There are many songs that were presented to the english market entirely in a foreign language. Both “Sukiyaki” by Kyu Sakamoto and “Dominique” by Jeannie Decker (The Singing Nun) were #1 Billboard hits in the 1960’s. As you know many Hymns and Carols have been translated from another language, mostly of German and Czech origin. I won’t be including those. Many times it’s just the melody that was taken and completely new words and meaning added. “My Way” that Paul Anka wrote for Frank Sinatra (1968) comes to mind, the lyrics are different but the tune is from “Comme d’habitude” released by Claude François in 1967.

So my target is songs that are for the most part true to the original in words and/or the music. For some of these songs the lyrics did not always make for an easy literal translation and some were changed a little or even a lot because the writer thought the new or different english words just made for a better song.

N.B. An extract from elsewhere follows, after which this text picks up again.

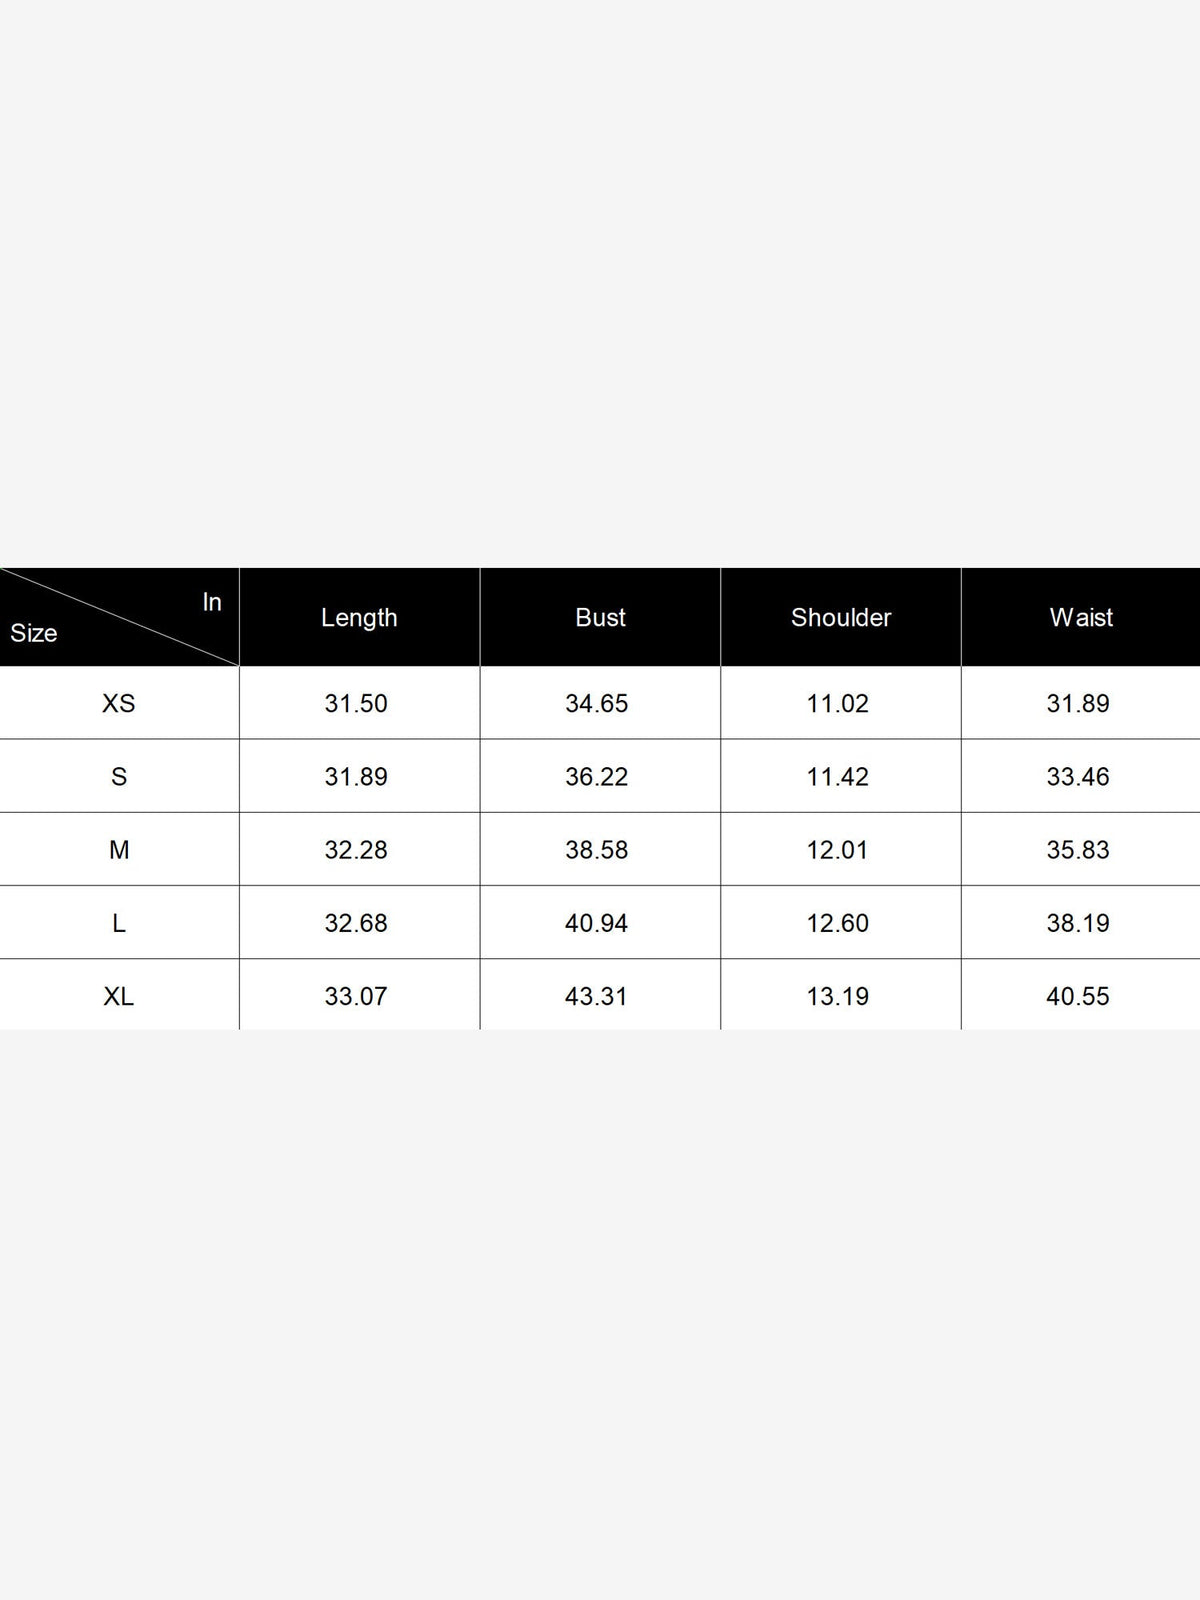1200x1600 pixels.
Task: Click the S waist value 33.46
Action: click(x=1078, y=776)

I think we call that poetic license.


When I began to research this topic I ran across some of the more obvious songs that many may know but I also started to see a trend. There were a number of songs that have become very popular in English that originated more from some languages than others.

If you are interested, here is a bit about the measurement of such songs. In the world of cover songs there are two main metrics at play here: 1. Total number of covers in any one language and 2. Total number of performances of a song. What is the difference? In the case of 1. the qualifier is one song and one cover, for 2. It is one song may equal 1,000 people doing that same song. Let me give an example. “The Girl from Ipanema” is one cover of the Brazilian (Portuguese) song ” Garota de Ipanema”. But the ratio of different performances, or versions is one song to 851 versions. Just a couple songs in particular help to put Portuguese songs at #2 (behind English of course) on the all time most performed list, above French, Italian, Spanish and German. However for the total 1. so 1:1 ratio Portuguese songs are 10th on the list.

For this reason it occured to me rather than jumping around according to the song, I might make more sense of it dividing by language. So the data I am using relates to the amount of cover versions of a song that originated in another language. The posts on this topic may not appear in order, so other topics might interceed. However you can “read all about it” in the posts titled A Cover from a different Mother Portuguese, or French, Italian and we’ll see how far I get.

Here is the list in order by original language/and where it sits by number of performances. This is as they appear on Secondhandsongs.com.

  1. English by original languages is about 60%/and about 82% of the performances.
  2. French/3
  3. German/5
  4. Spanish/4
  5. Finnish/8
  6. Swedish/6
  7. Dutch/9
  8. Italian/7
  9. Czech/10
  10. Portuguese/2

I’ll leave you today with this lovely Gaelic song that dates back to the 17th Century.

7 thoughts on “A Cover from another Mother (tongue)

  1. One I didn’t know that was translated from the Italian was ‘You Don’t Have To Say You Love Me.’ More than a few translated songs sound awkward with too few or many syllables left out or levered in but this one sounds like it was written in English.
    Lovely song, ‘Dawning Of The Day.’
    Also, some songs just sound better in their own language. F’rinstance this old Grinch far prefers ‘O Tannenbaum’ to ‘O’Christmas Tree.’